BACKGROUND: Increasing numbers of antibiotics have lost efficiency because of bacterial resistance. The consequences can be severe when surgical wounds become infected during postoperative care. Natural peptide antibiotics, the so-called host defence peptides (HDPs), have been investigated since the 1990s in a search for alternative treatment strategies. HDPs build up a protection shield against pathological microorganisms, especially in human epithelium. The use of HDPs is currently being discussed as a new antimicrobial therapeutic strategy. Accordingly, a profound knowledge of the quantitative relationships of the effectors is essential. OBJECTIVES: To evaluate differences in HDP expression between postoperatively inflamed and healthy epithelium. METHODS: Expression profiles of the genes encoding HDP human beta-defensin (hBD)-1 (DEFB1, previously known as HBD-1), hBD-2 (DEFB4A, previously known as HBD-2), hBD-3 (DEFB103A, previously known as HBD-3) and psoriasin (S100A7) were assessed in samples of surgical wound healing disorders (n = 27) and healthy epithelium (n = 16) by using real-time polymerase chain reaction. Immunohistochemical staining was performed in the same samples. RESULTS: A significant overexpression of DEFB4A (P < 0.001), DEFB103A (P = 0.001) and S100A7 (P < 0.001) was found in cutaneous surgical site infections. Immunohistochemistry revealed intensely elevated protein levels of psoriasin in infected wounds, and differences in distribution with respect to the epithelial layers. CONCLUSIONS: The study demonstrates upregulated mRNA expression and protein levels of HDPs in postoperatively inflamed epithelium. The results may be a starting point for novel pharmacological treatments.

Impact of low-frequency pulsed magnetic fields on defensin and CRP concentrations in patients with painful diabetic polyneuropathy and in healthy subjects.
Electromagn Biol Med. 2010 Jun;29(1-2):19-25.

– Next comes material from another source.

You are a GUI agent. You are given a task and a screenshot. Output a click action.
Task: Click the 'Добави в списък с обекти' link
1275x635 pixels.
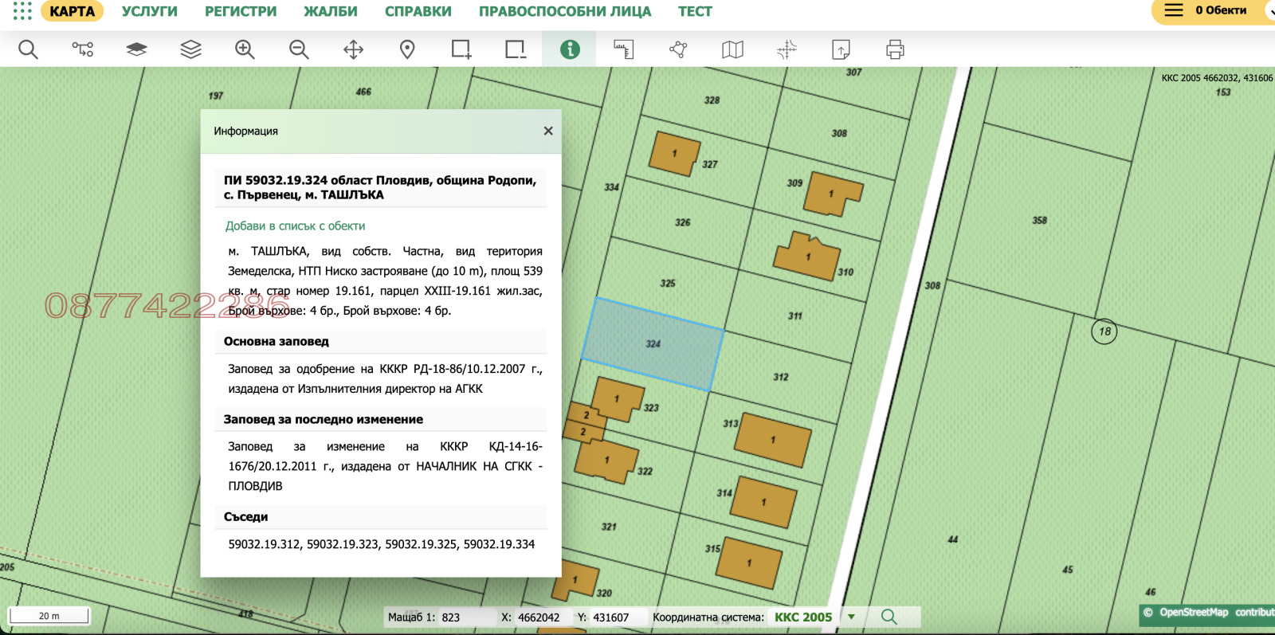click(x=295, y=226)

AIM: The aim was to assess whether magnetic field influences defensin and CRP concentrations in patients with diabetic polyneuropathy and in healthy subjects. METHODS: 61 diabetic patients were randomly divided into 2 groups: study group-32 patients exposed to low-frequency magnetic field; and control group-29 patients with sham exposure. Additionally, 20 healthy subjects exposed to low-frequency magnetic field. Exposures were performed during 3 weeks, 5 days in a week. Defensin and CRP concentrations were measured at baseline, after 3 weeks and at the end of the study. RESULTS: There were no significant changes in defensin concentration in patients with diabetes in both the real and sham exposure group. We observed increased concentration of defensin in healthy subjects in week 5 vs. baseline value (P<0.02). CONCLUSIONS: Magnetic field has no impact on defensin concentration in diabetic patients but has positive influence on this parameter in healthy subjects.